*EXERCISE DESCRIPTION:* Among the lines below, keep only those from the one containing "Nikon (206, 1839)" through the one containing "Blog (206, 1229)", and reproduce them exactly.

----- SUPPLIED RECORDS

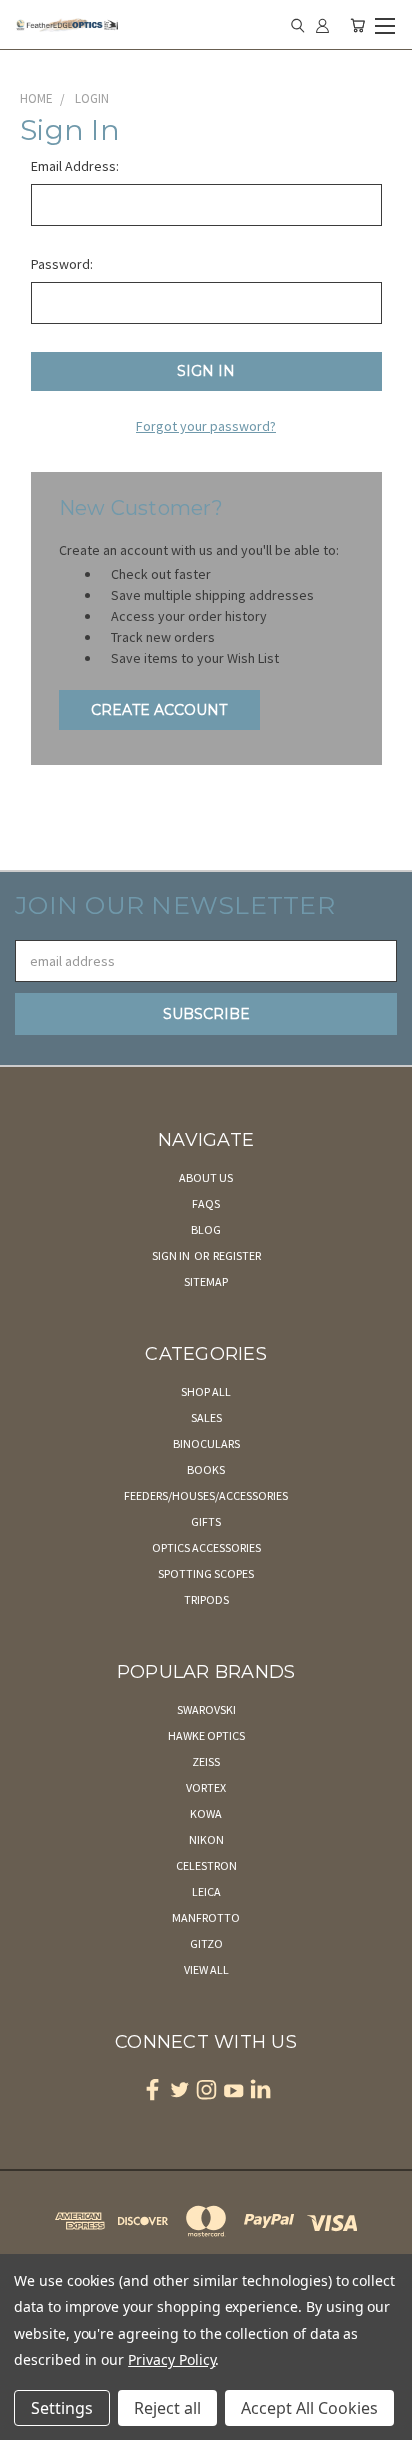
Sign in (172, 1255)
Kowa (206, 1813)
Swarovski (206, 1709)
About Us (206, 1177)
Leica (206, 1891)
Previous (31, 2420)
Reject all (167, 2408)
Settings (62, 2408)
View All (206, 1969)
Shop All (206, 1391)
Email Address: (75, 166)
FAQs (206, 1203)
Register (237, 1255)
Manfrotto (206, 1917)
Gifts (206, 1521)
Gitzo (206, 1943)
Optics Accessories (206, 1547)
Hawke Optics (206, 1735)
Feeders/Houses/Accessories (206, 1495)
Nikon (206, 1839)
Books (206, 1469)
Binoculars (206, 1443)
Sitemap (206, 1281)
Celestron (206, 1865)
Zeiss (206, 1761)
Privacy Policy (171, 2359)
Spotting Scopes (206, 1573)
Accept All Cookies (309, 2408)
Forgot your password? (206, 426)
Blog (206, 1229)
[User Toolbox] (322, 25)
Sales (206, 1417)
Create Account (159, 710)
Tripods (206, 1599)
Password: (62, 264)
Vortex (206, 1787)
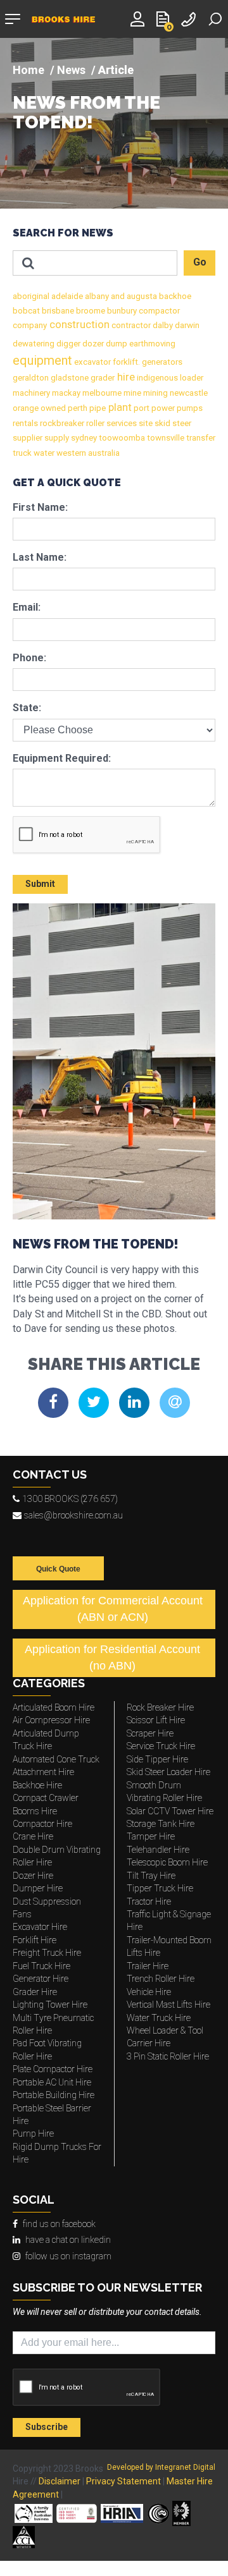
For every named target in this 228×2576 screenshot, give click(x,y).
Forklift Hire (34, 1940)
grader (102, 377)
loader (190, 377)
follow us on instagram (68, 2256)
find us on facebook (59, 2224)
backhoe (174, 296)
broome (89, 310)
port (140, 408)
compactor (158, 310)
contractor (130, 325)
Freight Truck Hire (47, 1953)
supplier (27, 438)
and (117, 296)
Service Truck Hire (161, 1746)
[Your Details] (139, 18)
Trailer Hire (147, 1966)
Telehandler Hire (158, 1850)
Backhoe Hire (37, 1785)
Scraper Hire (150, 1733)
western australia (87, 453)
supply (55, 438)
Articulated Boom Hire (53, 1707)
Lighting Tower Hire (50, 2004)
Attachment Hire (43, 1772)
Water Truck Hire (159, 2018)
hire (125, 377)
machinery (31, 393)
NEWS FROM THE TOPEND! (86, 113)
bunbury (121, 310)
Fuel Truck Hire (41, 1966)
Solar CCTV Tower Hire (170, 1811)
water (43, 453)
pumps (189, 408)
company (30, 325)
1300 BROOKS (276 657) (70, 1499)
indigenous (156, 377)
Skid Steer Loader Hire (168, 1772)
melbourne (101, 393)
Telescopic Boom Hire (167, 1862)
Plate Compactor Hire (52, 2069)
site (145, 423)
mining (154, 393)
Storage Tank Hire (160, 1824)
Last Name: (39, 557)
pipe (96, 408)
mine (131, 393)
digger (67, 343)
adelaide (66, 296)
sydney (83, 438)
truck (22, 453)
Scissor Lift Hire (156, 1720)
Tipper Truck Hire (160, 1888)
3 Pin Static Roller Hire (168, 2056)
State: (27, 708)
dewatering (33, 343)
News (71, 69)
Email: (27, 607)
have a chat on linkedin (68, 2240)
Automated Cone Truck (56, 1759)
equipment (42, 360)
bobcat (26, 310)
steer (180, 423)
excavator (91, 362)
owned (52, 408)
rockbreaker (61, 423)
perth (76, 408)
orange (26, 408)
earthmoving (151, 343)
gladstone (69, 377)
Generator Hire (40, 1979)
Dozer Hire (33, 1876)
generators (161, 362)
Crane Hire (33, 1836)
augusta (141, 296)
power (162, 408)
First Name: (40, 507)
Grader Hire (35, 1992)
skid (161, 423)
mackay (65, 393)
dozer (92, 343)
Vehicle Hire (149, 1992)
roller (94, 423)
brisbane (57, 310)
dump (115, 343)
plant (119, 407)
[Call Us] (190, 18)
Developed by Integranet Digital (161, 2467)
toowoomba (121, 438)
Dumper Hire (38, 1888)
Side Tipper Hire (157, 1759)
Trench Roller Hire (160, 1979)
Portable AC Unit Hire (52, 2082)
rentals (25, 423)
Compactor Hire (42, 1824)
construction (78, 325)
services (120, 423)
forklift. (125, 362)
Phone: (29, 658)
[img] (114, 123)
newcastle (188, 393)
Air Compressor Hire (51, 1720)
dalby (162, 325)
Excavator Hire (40, 1927)
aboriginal (31, 296)
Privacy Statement (123, 2481)
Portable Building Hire (53, 2095)
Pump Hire (33, 2133)
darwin (186, 325)
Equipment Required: (62, 758)
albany (96, 296)
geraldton (31, 377)
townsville (164, 438)
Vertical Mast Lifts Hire (168, 2004)
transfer (199, 438)
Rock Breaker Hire (160, 1707)
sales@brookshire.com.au (73, 1515)
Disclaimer (59, 2481)
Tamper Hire (151, 1836)
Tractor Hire (149, 1901)
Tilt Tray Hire (151, 1876)
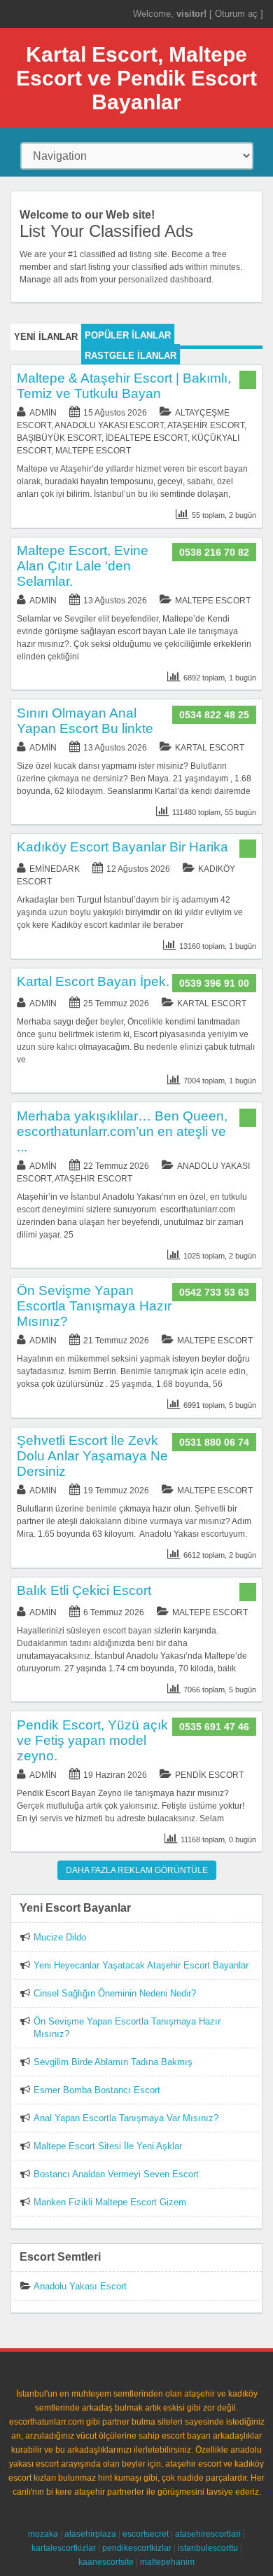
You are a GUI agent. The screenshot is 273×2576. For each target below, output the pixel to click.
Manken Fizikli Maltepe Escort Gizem (110, 2202)
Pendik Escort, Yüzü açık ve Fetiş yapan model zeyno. (92, 1740)
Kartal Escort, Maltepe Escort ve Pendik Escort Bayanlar (136, 78)
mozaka (43, 2534)
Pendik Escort (209, 1775)
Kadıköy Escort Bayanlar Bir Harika (122, 847)
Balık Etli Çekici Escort (84, 1590)
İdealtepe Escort (147, 438)
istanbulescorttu (208, 2548)
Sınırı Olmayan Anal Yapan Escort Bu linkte (85, 721)
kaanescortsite (106, 2562)
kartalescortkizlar (63, 2548)
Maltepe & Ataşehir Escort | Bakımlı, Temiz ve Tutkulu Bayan (124, 386)
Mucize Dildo (60, 1937)
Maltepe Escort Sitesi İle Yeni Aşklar (108, 2146)
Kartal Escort (209, 748)
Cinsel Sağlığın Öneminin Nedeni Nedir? (115, 1993)
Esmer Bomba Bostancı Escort (97, 2090)
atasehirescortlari (208, 2534)
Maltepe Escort (93, 450)
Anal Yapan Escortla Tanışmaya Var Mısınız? (126, 2118)
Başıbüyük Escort (59, 438)
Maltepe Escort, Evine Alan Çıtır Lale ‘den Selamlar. (82, 566)
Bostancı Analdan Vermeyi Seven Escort (116, 2174)
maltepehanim (167, 2562)
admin (43, 413)
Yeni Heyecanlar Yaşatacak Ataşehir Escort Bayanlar (141, 1965)
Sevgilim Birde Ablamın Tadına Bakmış (113, 2062)
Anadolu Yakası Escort (109, 425)
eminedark (54, 869)
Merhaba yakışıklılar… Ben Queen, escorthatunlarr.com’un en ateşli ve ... (122, 1131)
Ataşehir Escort (205, 425)
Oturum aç (237, 13)
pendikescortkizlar (137, 2548)
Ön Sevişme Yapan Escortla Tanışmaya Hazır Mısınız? (94, 1306)
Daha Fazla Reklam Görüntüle (137, 1870)
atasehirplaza (90, 2534)
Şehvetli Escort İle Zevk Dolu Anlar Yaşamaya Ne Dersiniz (92, 1456)
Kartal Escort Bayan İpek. (93, 981)
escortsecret (145, 2534)
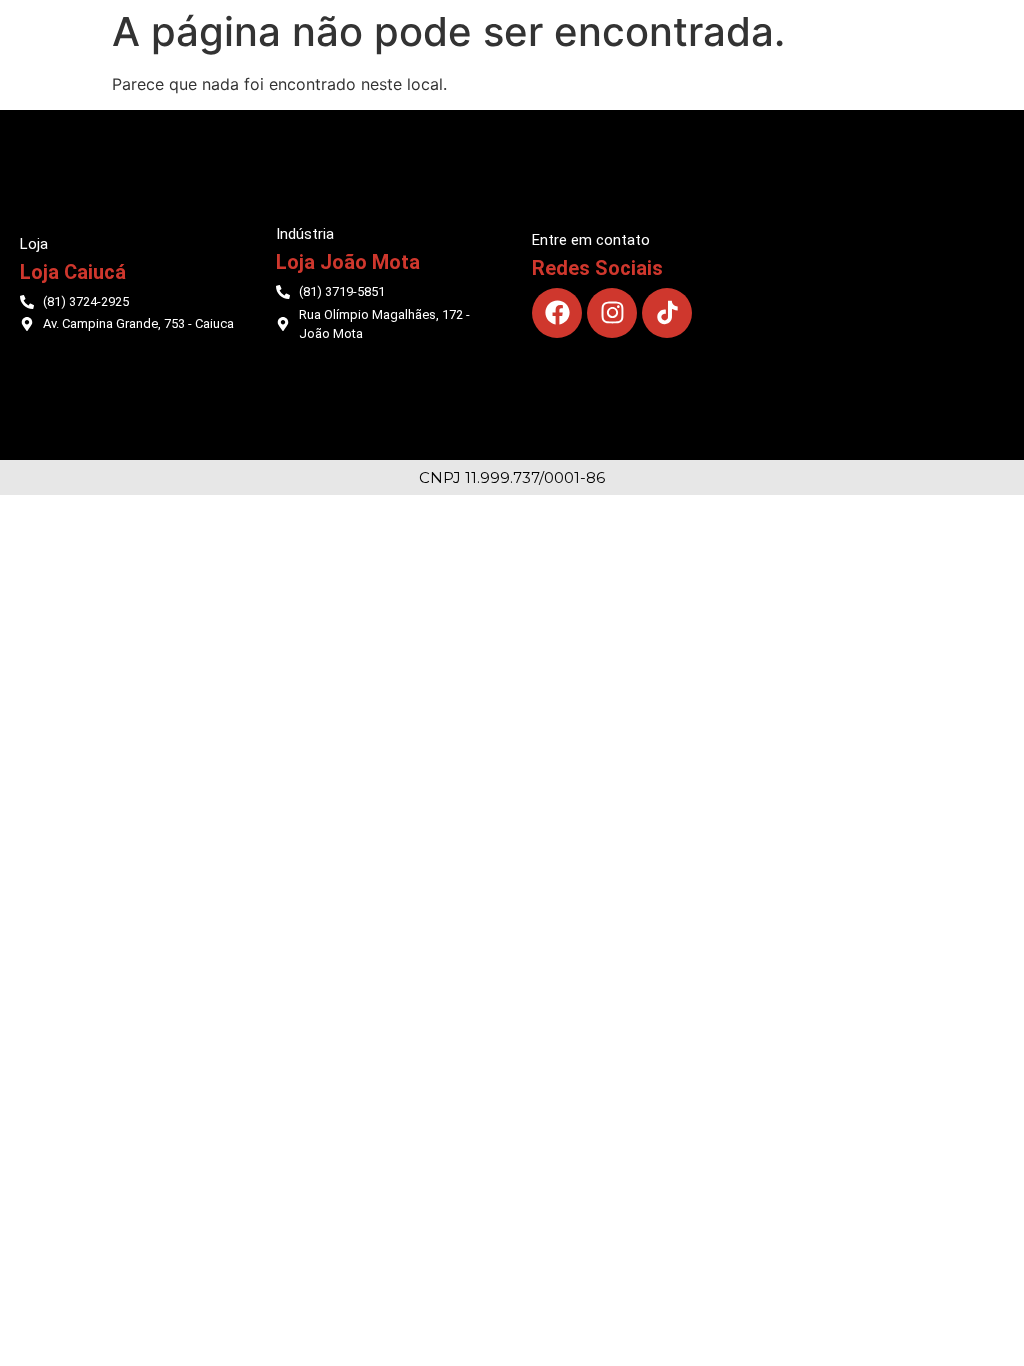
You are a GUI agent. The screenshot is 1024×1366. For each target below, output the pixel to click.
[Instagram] (612, 313)
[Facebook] (557, 313)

----------

*ANSWER BOX:*
Nikon (206, 1839)
Books (206, 1469)
Binoculars (206, 1443)
Sitemap (206, 1281)
Celestron (206, 1865)
Zeiss (206, 1761)
Privacy Policy (171, 2359)
Spotting Scopes (206, 1573)
Accept All Cookies (309, 2408)
Forgot your password? (206, 426)
Blog (206, 1229)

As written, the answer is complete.